▶ **Page excerpt**:
·····

Customize your experience in Matera
Define and customize your experience!
Would you like your visit to be focused on art, or rather local handicraft?
You don’t want to miss anything of the local delicatessen, do you?
Maybe you’d like to dive in the slow, relaxing Materana life?
Let us know!
Send us an e-mail!
Rupestrian Art
Oops, maybe we got carried away: over 150 Cave Churces among Sassi and Murgia. Mostly with frescoes. Santa Lucia alle Malve, Santa Barbara, San Giovanni in Monterrone, San Nicola dei Greci… dozens of little masterpieces of medieval art, in a triumph of red, blue and gold over the naked rocky background. You should avoid it if you suffer from the Stendhal syndrome.
Bread & More
Ok, we are a little touchy about the bread. But our is the best in the world and the food is good, nay, delicious. If you know where to go, of course! If you’d like a route including a deep immersion in our food&wine, ask us. Our CEO weighs 95 kg, but his blood analysys are perfect: he eats a lot, but he eats well!
PS: About Batman, we’ve got the copyright on the Bat Cave… ask us why!
The Murgia
The Park of Murgia Materana is a show of colors and perfumes: thyme, garlic, oregano and rosemary are the perfect relish not only for our typical food, but also for our guided tours in the nature. Watch out though, behind every bush could hide a rupestrian monastery… or a fox!
The Gospel According to Matera
Christ Stopped at Eboli? Well, in the end he found his way to Matera! In the first place, it was the genius of Pier Paolo Pasolini to sense the “biblical” dimension of Matera’s landscape (1964, “The Gospel According to Matthew”). After him, above all Beresford (1985, “King David”) and Mel Gibson (2004, “The Passion of Christ”) followed in his footsteps. Right now (2015) Timur Bekmambetov is filming the remake of Ben Hur, starring Morgan Freeman and Jack Huston, among the others. Castings for walks-on are almost monthly. Hey, if you stay here a bit, you have dark hair and a beard, you could be in the next movie! Yes, also the women.
Archaeology
Matera has a long memory. Even if humans have been hanging around the city area for 500.000 years, they decided to stop here to live “just” 10.000 years ago. They soon started to shape the rock according to their needs, and so did every other people that came here in the next centuries. The rock, luckily for us, preserved their memories, from the neolithic trenched villages on the Murgia to the churches, monasteries and necropolises of the Early Middle Ages. Unluckily for us, it also preserved “Francesco <3 Lucia” and stuff like that. Stupid love.

·····

▶ **Supplied material**:
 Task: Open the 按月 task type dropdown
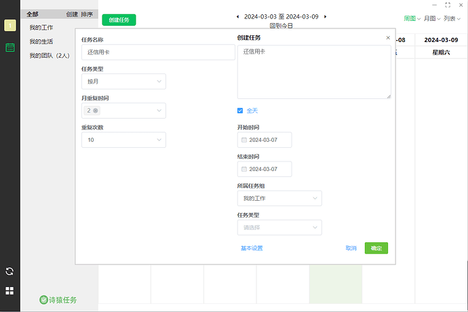pyautogui.click(x=123, y=81)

·····

▶ **Direction**: Write the next part of the Matera tour page, picking up after its final sentence.

▶ **Result below**:
Modern Architecture
The city-planning experiment that took place in Matera between ’50s and ’70s was a great success, expecially from an architectural point of view, and save the city from the cement barbarity that upset so many other italian cities in the postwar period. At least until the 80’s, when derogations to the original Quaroni’s city plan started and never ended. Hurry up, until there’s time!
Art & Craft
Not just antiquity! In the past few years in Matera we’re witnessing the flourishing of the local handicraft, putting together family traditions and the freshness and originality of the younger generations of artists. By our guide you can visit all the best workshops, among clay, leather, stone and cloth.
Museums
The National Archaeological Museum “Domenico Ridola” holds the archaeological records recovered in the digs that, by the end of XIX century, revealed the incredible history of the city of Matera: from stones and flints of prehistory to votive terracottas from the Sanctuary of Timmari, passing by the masterpieces of Metapontum vase painters. Not enough? The National Archaeological Museum of Metaponto is just half an hour from Matera!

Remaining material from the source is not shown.